Bytesize 8: Running pipelines offline
Edit

Maxime Garcia - SciLifeLab / Karolinska Institutet, Sweden

Event start:: April 13, 2021 at 11:00
Event end:: April 13, 2021 at 11:30

Locations:

- Online

Join us for our weekly series of short talks: nf-core/bytesize.

Just 15 minutes + questions, we focus on topics about using and developing nf-core pipelines. These are recorded and made available at https://nf-co.re , helping to build an archive of training material. Got an idea for a talk? Let us know on the #bytesize Slack channel!

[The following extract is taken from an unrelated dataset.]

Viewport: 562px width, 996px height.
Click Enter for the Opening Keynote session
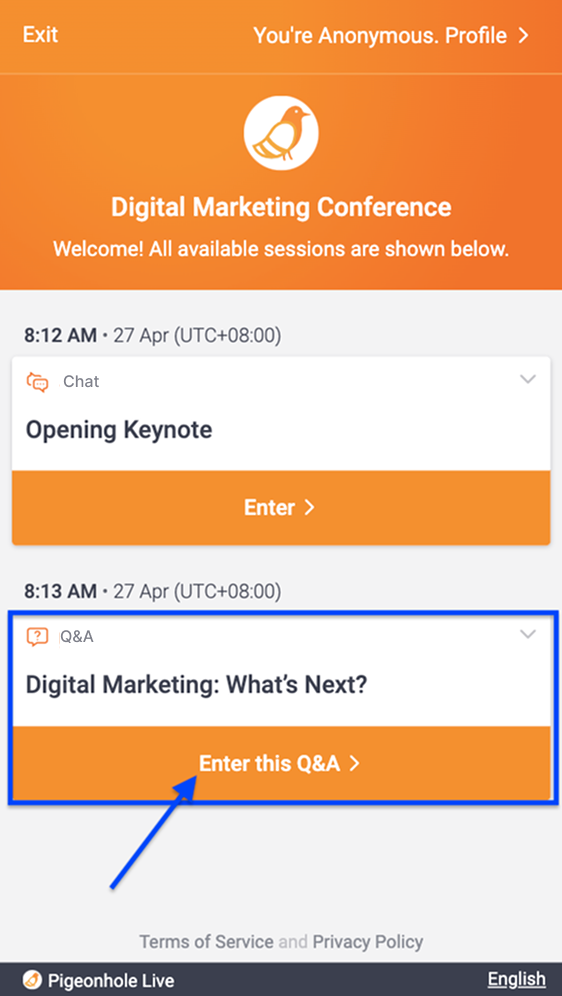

This week, Maxime Garcia (@maxulysse) will present: Running pipelines offline. This will cover:

Using nf-core tools to download a pipeline
Download Singularity images, with and without nf-core tools
Download DSL1 and DSL2 pipelines

The talk will be presented on Zoom and live-streamed on YouTube:

YouTube: https://youtu.be/N1rRr4J0Lps
Slides: https://doi.org/10.6084/m9.figshare.14413046.v1

Video transcription

Note

This transcript has been modified to make it reader-friendly

0:32 Thank you, I will share my screen.

0:40 So hi, Maxime here. Today I’m going to talk to you about how to run a pipeline offline. I’m going to try to run two different pipelines.

0:56 So the plan is rather simple. First, we need to download the DSL1 pipeline, so we do that on sarek, the main container and an extra container because it’s sarek.

Then I’m going to download the DSL2 pipeline using nf-core/tools to get the container for all the modules, just in one command.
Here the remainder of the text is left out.